BuzzFeed acquired HuffPost at a time when digital media companies reliant on scale and advertising revenue are struggling. But founder and CEO Jonah Peretti still believes there’s a sustainable future for free media.
- The past decade has been dominated by nimble digital media companies, from Vox and Vice to Group Nine, BuzzFeed and HuffPost. But as the ad market has declined and publishers have struggled to compete with the scale offered by Facebook and Google, reader revenue is now being seen as the new saviour.
- Verizon formed its media division from the merger of HuffPost owners AOL, which it bought for $4.4bn in 2015, and Yahoo, which it bought for $4.5bn in 2017. However, HuffPost struggled to meet sky-high expectations, and Verizon has been looking for a buyer since 2019.
- BuzzFeed’s acquisition of HuffPost comes at a particularly surprising time, with BuzzFeed closing news operations in the UK and Australia this year, and over $80 million of cost reductions over the past two years, as well as other pandemic-related measures like layoffs.
As the internet grew in popularity, a vast number of new digital publishing sites sprung up. With none of the costs of legacy print to hamper them, and digital-first staff, they grew rapidly, amassing vast audiences and ad revenue to follow.

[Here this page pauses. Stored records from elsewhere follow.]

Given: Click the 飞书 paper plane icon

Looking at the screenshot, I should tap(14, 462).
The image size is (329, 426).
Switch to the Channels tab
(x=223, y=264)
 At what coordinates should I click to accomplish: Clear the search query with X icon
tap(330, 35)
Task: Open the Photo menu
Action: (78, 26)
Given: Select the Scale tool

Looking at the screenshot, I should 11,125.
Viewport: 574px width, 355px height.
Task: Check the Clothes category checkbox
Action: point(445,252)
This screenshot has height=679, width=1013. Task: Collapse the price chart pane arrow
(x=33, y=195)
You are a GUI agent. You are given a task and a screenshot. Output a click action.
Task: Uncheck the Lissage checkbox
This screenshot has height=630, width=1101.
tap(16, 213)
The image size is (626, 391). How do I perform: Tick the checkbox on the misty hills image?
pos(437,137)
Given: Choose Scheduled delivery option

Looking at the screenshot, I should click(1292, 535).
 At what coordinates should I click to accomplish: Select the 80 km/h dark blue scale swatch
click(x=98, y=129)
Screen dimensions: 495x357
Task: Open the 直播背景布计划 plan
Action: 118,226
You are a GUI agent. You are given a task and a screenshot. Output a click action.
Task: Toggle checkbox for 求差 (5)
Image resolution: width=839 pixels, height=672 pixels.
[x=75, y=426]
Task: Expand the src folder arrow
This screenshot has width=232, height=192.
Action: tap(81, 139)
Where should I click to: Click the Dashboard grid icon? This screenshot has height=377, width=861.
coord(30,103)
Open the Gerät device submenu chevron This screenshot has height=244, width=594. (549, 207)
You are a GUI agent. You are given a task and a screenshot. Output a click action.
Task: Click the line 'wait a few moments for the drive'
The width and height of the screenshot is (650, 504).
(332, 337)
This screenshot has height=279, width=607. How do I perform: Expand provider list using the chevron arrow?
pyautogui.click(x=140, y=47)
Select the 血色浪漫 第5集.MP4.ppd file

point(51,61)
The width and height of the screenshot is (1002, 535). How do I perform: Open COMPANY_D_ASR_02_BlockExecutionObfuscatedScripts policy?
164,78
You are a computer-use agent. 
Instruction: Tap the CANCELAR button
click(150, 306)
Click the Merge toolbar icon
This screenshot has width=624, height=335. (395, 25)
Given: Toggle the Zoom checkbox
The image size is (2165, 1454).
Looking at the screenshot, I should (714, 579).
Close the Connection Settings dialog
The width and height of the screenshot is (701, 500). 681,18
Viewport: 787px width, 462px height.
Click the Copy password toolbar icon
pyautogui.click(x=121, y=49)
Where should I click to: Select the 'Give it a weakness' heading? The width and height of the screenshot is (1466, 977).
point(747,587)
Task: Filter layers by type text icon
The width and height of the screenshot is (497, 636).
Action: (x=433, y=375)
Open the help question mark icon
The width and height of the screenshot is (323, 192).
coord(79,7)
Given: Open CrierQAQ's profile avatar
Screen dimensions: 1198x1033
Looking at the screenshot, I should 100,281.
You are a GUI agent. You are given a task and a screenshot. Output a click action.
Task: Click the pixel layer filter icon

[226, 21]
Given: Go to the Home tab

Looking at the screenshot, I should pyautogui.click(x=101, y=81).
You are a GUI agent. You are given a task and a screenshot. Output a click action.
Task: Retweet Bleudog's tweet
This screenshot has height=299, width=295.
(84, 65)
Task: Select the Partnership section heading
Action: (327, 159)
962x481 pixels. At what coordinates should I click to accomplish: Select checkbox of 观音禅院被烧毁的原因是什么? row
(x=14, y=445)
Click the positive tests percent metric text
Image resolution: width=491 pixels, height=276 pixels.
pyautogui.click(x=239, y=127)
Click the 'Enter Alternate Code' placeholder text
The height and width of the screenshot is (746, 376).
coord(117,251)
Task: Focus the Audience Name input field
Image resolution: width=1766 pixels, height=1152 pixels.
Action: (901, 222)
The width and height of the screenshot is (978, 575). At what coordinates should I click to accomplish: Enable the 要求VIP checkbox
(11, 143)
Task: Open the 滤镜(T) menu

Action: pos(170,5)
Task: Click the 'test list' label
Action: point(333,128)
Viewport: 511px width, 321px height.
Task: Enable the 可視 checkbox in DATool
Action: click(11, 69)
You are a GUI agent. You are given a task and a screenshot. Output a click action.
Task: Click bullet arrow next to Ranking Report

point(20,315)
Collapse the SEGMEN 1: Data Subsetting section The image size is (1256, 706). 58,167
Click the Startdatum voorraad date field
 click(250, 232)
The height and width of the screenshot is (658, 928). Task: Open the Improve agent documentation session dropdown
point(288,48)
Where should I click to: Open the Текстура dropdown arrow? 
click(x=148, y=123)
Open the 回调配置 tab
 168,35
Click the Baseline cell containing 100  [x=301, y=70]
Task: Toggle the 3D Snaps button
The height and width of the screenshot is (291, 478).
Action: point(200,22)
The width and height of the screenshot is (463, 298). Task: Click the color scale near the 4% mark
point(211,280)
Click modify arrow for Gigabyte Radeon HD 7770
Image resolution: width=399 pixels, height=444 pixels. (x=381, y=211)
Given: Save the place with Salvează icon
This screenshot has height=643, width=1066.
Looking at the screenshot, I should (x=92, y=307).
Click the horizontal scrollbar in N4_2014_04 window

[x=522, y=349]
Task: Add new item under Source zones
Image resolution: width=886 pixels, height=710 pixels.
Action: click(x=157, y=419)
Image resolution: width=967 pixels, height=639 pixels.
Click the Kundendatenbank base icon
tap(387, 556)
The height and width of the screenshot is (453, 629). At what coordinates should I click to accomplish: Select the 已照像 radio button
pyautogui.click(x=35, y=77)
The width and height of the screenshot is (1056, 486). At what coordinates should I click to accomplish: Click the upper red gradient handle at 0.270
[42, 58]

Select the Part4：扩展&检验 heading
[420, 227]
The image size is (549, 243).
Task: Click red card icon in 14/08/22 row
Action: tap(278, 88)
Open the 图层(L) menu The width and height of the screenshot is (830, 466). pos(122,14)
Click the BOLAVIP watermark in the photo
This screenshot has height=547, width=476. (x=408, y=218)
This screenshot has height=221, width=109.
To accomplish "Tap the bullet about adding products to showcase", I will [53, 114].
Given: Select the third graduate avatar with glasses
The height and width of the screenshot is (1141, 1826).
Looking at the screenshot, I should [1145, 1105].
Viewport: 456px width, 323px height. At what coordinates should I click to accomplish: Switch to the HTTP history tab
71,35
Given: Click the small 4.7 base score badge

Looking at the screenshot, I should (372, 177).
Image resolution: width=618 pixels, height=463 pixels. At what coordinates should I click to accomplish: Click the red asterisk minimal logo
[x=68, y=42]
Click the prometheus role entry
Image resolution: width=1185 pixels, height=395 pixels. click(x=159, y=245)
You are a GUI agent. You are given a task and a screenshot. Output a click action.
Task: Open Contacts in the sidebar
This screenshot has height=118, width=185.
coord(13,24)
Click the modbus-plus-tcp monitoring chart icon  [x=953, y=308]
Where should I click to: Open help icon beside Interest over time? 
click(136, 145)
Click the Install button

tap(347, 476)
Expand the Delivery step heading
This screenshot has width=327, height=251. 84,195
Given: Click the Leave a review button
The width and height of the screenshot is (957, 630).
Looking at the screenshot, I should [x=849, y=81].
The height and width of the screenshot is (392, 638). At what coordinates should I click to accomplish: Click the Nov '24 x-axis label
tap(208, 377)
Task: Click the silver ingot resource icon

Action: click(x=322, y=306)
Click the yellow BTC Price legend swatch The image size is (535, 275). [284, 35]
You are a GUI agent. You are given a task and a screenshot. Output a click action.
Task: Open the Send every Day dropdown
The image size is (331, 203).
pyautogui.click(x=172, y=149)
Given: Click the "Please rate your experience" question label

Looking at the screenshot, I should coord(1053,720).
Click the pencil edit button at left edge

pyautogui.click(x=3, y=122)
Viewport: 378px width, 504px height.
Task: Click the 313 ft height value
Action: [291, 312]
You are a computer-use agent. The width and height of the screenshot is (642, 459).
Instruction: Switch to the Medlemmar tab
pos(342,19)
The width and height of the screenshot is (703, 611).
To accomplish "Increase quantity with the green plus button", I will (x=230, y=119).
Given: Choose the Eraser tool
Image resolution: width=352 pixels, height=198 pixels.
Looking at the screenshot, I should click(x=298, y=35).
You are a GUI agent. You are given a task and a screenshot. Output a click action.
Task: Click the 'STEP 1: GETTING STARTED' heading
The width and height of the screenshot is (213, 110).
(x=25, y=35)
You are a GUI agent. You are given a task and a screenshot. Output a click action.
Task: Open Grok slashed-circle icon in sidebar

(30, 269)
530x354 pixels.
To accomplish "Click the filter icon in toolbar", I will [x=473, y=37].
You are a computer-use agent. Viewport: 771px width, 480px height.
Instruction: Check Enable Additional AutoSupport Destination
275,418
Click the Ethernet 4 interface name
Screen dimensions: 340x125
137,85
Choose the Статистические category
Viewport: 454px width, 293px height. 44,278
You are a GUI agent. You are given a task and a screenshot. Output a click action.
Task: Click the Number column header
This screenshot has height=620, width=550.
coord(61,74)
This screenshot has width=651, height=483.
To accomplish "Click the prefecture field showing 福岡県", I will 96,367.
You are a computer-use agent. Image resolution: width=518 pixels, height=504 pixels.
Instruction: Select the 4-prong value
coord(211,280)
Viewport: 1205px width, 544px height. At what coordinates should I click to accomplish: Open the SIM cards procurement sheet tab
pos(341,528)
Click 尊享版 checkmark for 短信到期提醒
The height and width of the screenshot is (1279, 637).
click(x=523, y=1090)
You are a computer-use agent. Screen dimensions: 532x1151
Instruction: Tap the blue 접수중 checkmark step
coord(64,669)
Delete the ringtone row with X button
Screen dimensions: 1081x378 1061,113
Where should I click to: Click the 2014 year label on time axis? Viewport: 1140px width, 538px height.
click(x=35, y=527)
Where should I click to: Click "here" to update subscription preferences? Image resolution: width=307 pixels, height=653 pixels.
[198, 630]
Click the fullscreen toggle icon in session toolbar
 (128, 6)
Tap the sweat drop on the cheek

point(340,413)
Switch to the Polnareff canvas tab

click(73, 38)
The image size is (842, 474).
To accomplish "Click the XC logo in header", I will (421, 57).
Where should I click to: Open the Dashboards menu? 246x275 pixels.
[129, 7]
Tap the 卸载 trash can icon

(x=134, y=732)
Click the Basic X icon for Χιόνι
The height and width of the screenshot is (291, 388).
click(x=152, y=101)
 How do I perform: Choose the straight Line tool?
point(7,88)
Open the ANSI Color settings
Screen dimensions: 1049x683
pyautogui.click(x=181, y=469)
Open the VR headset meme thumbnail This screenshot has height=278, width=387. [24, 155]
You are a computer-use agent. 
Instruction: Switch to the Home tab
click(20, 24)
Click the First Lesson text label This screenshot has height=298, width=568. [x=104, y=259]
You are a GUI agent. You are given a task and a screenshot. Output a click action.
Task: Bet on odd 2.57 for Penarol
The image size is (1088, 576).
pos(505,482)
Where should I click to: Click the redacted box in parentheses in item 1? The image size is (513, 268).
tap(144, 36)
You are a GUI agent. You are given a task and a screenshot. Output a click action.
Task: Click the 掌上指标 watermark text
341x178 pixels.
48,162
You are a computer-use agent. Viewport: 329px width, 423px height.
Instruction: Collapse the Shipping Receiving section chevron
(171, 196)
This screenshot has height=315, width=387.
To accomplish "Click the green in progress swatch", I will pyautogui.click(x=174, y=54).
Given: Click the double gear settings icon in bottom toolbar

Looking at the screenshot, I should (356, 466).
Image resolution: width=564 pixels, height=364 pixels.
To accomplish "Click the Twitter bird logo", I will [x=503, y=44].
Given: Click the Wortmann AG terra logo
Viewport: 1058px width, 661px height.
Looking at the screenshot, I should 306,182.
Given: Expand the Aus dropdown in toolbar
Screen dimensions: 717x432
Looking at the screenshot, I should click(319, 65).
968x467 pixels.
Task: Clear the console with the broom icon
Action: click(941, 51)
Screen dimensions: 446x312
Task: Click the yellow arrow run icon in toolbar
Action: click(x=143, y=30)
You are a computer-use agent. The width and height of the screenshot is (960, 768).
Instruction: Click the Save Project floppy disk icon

- AOL bought HuffPost for $315 million back in 2011. This made the sale of HuffPost one of the most successful venture capital exits in media. It also prompted a new wave of VC-backed media ventures, leading to grossly overinflated expectations.
- The success of these digital media pureplays was so pronounced that publishers like the New York Times were afraid that they would threaten their future, even going as far as to produce a 96-page ‘innovation report’ to help it fight back.
- The NYT has since refined its subscription business model to become an industry leader. It also pays top salaries to secure the best reporters in the business. They hit 7 million paid subscribers in November, with revenue from digital subscribers overtaking the revenue from print subscribers for the first time.
However, alongside the digital publishers, Facebook and Google were also seeing rapid growth. As they began to invest in their own ad solutions, publishers found themselves unable to compete with the billions of users that each tech giant could offer advertisers.
- It’s now estimated that more than a third of total global ad spend goes to Alphabet (including Google and YouTube) and Facebook (including Instagram and WhatsApp).
A huge wave of consolidation and M&A activity in 2018 and 2019 across the digital pureplays led many to hypothesise that scale was dead, and that free, ad-supported media doesn’t have a sustainable future. But is the future for free media as bleak as analysts make out?
- Peretti argued that the cross section of society interested in paying for news is elite, and that the vast majority of people still get their news for free or as part of a bundle. “The NYT has a great business model,” he said. “That is only possible because you have a wealthy subscriber base and write stories they like. Not really the paper of record, more the record for elites.”
BuzzFeed had reportedly just achieved profitability for the first time since 2014. This acquisition will now put them firmly back in the red for at least another year.
- Peretti has emphasised his focus will be to keep the two brands separate, not to try and merge HuffPost with BuzzFeed. However, they will share resources on fronts including advertising and content syndication.
- While HuffPost brings in between $45-$50 million a year, its annual expenses are between $60-$70 million, according to sources. That’s before the impact of the pandemic has been taken into account.
- Verizon Media has said HuffPost will still be a content syndication partner for its distribution brands like Yahoo, and that BuzzFeed will be able to syndicate content across Verizon’s Media brands.
Did you know? Jonah Peretti was one of HuffPost’s original founders in 2005, alongside Arianna Huffington, Kenneth Lerer, and Andrew Breitbart – the man who went on to found far-right news side Breitbart.
“I have vivid memories of growing Huffpost into a major news outlet in its early years, but Buzzfeed is making this acquisition because we believe in the future of Huffpost and the potential it has to continue to define the media landscape for years to come,” Peretti said about the acquisition. “With the addition of Huffpost, our media network will have more users, spending significantly more time with our content than any of our peers.”
A final thought: Given the layoffs and cuts on the BuzzFeed News side of the business over the past year, HuffPost could be a great opportunity for Peretti to realise his news ambitions, and rehouse some of the talent that has made BuzzFeed News’ coverage stand out.